Last week, the now-former director of the CNI, Paz Esteban, appeared before the official secrets committee of the Spanish Congress, but expressly forbade the MPs present from obtaining images of the textual justifications drafted by judge Pablo Lucas. In addition, Esteban denied being involved in the intervention with Pegasus in over sixty phones belonging to pro-independence leaders and people around them, as asserted in CitizenLab's study. Esteban did admit that the Spanish secret services had Pegasus in its possession but added that the CNI "is not the only state service" that has the power to use such means, while defending the legality of action taken on her watch.

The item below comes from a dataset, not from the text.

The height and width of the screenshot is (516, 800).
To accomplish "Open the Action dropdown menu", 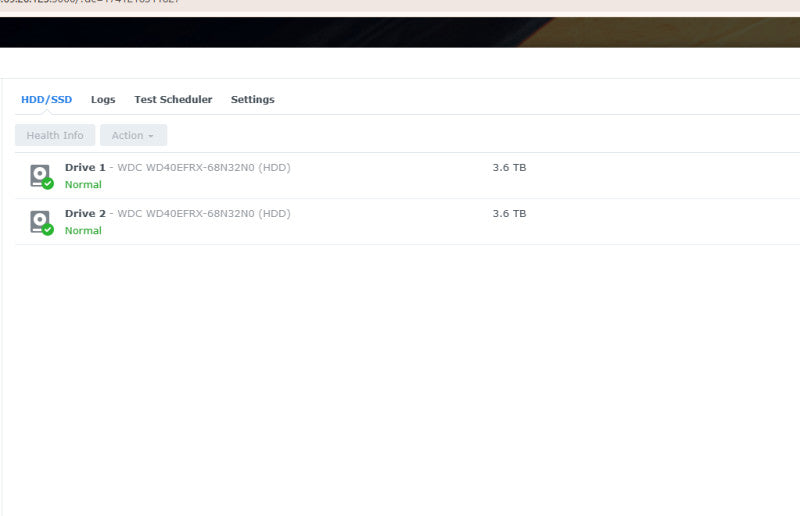I will pyautogui.click(x=133, y=135).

Puigdemont points out "repressive logic"
The president in exile and also MEP Carles Puigdemont listed a series of questions to the Supreme Court (TS) after learning of the arguments put by the CNI and accepted by the judge that the espionage on pro-independence leaders "was necessary to stop an attempt to attack the unity of the state". In response Puidgemont asked: "Have they tried holding a referendum and working to win it? Have they tried respecting what the people of Catalonia are asking them through their Parliament and their democratic representatives?" The president in exile went on to offer a possible answer on these issues himself with his third question: "Or is it that only repressive and criminalizing actions enter into their logic?".
Frozen relationships
The Pegasus espionage scandal continues to burn, with the substitution of CNI head Paz Esteban being justified by the Spanish government over a separate Pegasus security breach, and immediately rejected by the Catalan government as an insufficient response to Catalangate. Yesterday, the Catalan Parliament passed a motion to "freeze all institutional relations" with the Spanish executive, and supporting the Catalan executive's maintenance of this strategy in the face of Pedro Sánchez's failure to meet its calls for "accountability, transparency and declassfication of documents". While waiting for Spanish PM Pedro Sánchez to set a date for the face-to-face meeting demanded by the Catalan leader, Pere Aragonès, the plenary of Parliament gave the green light to the cooling of relations with Madrid, in a motion supported by the parties of the governing coalition, Junts and ERC, and the CUP. The Comuns voted in favour of parts of the motion, but on the issue of cooling relations with Madrid they joined the 'no' side of the PSC, Cs, and the PP.